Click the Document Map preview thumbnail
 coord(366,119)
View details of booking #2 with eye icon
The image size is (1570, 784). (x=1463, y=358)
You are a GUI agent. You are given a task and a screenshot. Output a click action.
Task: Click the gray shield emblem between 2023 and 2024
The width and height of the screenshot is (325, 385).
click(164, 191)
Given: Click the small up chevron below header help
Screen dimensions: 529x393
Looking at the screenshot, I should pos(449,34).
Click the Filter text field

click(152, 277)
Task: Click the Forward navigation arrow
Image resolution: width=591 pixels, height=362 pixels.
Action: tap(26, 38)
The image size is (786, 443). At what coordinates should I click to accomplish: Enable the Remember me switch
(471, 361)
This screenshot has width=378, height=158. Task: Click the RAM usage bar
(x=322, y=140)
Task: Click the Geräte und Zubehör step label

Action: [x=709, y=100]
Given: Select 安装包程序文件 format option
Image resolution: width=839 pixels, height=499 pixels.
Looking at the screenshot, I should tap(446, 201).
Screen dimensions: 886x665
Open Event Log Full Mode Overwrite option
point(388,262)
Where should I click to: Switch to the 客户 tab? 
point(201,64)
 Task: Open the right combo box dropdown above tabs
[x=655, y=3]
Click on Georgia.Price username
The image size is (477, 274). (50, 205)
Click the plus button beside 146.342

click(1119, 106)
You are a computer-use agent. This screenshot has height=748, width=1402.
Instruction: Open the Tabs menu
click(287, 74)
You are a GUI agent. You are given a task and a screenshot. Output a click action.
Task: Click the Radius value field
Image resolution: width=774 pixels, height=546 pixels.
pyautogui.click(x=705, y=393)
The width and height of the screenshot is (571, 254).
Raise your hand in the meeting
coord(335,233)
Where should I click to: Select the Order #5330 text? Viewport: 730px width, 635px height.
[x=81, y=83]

---*---

Reproduce the data above verbatim, from the line containing "This screenshot has width=378, height=158." through the line containing "Looking at the screenshot, I should tap(446, 201).", both lines included.

This screenshot has width=378, height=158. Task: Click the RAM usage bar
(x=322, y=140)
Task: Click the Geräte und Zubehör step label

Action: [x=709, y=100]
Given: Select 安装包程序文件 format option
Image resolution: width=839 pixels, height=499 pixels.
Looking at the screenshot, I should tap(446, 201).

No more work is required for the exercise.